▶ [ASSIGNMENT]: Your response should consist solely of the lines from the one containing "Instruction: Click the Information info icon" through the final line of the entries, repeated exactly.

Start of GIVEN RECORDS

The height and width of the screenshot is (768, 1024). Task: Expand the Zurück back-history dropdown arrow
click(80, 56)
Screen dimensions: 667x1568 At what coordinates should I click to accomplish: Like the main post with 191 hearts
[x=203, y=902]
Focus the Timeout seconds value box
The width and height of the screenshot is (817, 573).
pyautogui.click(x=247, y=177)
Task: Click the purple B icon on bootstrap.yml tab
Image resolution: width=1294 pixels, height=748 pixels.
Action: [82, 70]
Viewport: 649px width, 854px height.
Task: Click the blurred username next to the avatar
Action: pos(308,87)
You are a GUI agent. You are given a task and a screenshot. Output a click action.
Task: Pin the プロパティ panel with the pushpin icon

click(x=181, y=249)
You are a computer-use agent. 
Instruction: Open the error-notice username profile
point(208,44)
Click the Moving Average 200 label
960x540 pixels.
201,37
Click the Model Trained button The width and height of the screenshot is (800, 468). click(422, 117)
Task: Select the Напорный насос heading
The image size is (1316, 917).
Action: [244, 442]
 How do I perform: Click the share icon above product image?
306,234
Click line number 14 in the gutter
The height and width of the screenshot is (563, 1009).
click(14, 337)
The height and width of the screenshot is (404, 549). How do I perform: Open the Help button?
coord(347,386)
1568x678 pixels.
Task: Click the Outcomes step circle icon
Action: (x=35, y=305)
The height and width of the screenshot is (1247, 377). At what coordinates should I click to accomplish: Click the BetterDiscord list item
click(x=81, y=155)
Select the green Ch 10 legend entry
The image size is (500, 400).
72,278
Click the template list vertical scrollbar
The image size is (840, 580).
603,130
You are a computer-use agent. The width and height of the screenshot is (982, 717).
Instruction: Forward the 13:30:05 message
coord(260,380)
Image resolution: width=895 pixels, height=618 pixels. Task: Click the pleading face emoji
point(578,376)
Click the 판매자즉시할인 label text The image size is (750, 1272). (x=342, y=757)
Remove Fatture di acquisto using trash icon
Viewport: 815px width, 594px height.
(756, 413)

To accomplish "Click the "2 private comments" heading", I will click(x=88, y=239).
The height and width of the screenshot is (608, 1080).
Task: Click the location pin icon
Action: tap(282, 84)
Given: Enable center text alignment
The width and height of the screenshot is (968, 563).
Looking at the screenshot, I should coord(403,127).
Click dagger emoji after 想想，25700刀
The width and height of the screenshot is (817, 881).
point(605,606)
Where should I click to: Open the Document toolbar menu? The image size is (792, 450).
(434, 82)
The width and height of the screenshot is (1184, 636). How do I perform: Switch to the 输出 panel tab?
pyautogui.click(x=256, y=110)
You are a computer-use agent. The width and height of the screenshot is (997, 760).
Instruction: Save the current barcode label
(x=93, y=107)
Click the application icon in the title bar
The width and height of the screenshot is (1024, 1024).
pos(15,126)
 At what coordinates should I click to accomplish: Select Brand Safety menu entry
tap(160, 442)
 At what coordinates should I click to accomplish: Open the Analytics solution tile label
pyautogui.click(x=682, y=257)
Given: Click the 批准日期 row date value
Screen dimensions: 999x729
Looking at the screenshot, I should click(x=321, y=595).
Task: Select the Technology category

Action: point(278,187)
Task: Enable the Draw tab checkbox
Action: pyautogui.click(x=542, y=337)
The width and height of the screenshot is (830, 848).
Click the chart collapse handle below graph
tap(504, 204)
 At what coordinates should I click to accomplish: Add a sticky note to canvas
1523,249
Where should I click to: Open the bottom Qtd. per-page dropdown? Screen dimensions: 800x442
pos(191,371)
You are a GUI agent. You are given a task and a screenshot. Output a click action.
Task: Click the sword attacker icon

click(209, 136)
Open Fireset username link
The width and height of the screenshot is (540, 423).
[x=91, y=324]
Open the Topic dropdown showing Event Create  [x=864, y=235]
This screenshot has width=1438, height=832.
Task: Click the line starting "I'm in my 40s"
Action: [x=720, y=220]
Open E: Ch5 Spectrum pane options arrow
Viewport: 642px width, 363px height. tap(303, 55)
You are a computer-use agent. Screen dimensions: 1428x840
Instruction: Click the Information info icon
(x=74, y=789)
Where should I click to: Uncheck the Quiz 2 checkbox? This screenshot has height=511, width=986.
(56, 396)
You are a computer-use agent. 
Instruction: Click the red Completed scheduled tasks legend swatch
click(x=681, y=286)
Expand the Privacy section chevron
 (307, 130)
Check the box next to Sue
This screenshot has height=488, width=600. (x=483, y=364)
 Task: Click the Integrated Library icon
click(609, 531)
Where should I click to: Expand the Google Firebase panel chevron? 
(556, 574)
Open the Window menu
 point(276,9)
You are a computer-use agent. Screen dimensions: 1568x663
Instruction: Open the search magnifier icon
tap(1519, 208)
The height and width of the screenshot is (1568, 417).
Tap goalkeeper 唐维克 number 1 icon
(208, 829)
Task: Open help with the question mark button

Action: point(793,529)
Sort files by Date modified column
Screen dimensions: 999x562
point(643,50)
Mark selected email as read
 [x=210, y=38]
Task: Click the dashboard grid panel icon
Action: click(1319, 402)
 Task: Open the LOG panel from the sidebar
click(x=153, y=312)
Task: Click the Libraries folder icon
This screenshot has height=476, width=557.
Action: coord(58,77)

End of GIVEN RECORDS

▶ [SOLUTION TO THE PROBLEM]:
Instruction: Click the Information info icon
(x=74, y=789)
Where should I click to: Uncheck the Quiz 2 checkbox? This screenshot has height=511, width=986.
(56, 396)
You are a computer-use agent. 
Instruction: Click the red Completed scheduled tasks legend swatch
click(x=681, y=286)
Expand the Privacy section chevron
 (307, 130)
Check the box next to Sue
This screenshot has height=488, width=600. (x=483, y=364)
 Task: Click the Integrated Library icon
click(609, 531)
Where should I click to: Expand the Google Firebase panel chevron? 
(556, 574)
Open the Window menu
 point(276,9)
You are a computer-use agent. Screen dimensions: 1568x663
Instruction: Open the search magnifier icon
tap(1519, 208)
The height and width of the screenshot is (1568, 417).
Tap goalkeeper 唐维克 number 1 icon
(208, 829)
Task: Open help with the question mark button

Action: point(793,529)
Sort files by Date modified column
Screen dimensions: 999x562
point(643,50)
Mark selected email as read
 [x=210, y=38]
Task: Click the dashboard grid panel icon
Action: click(1319, 402)
 Task: Open the LOG panel from the sidebar
click(x=153, y=312)
Task: Click the Libraries folder icon
This screenshot has height=476, width=557.
Action: coord(58,77)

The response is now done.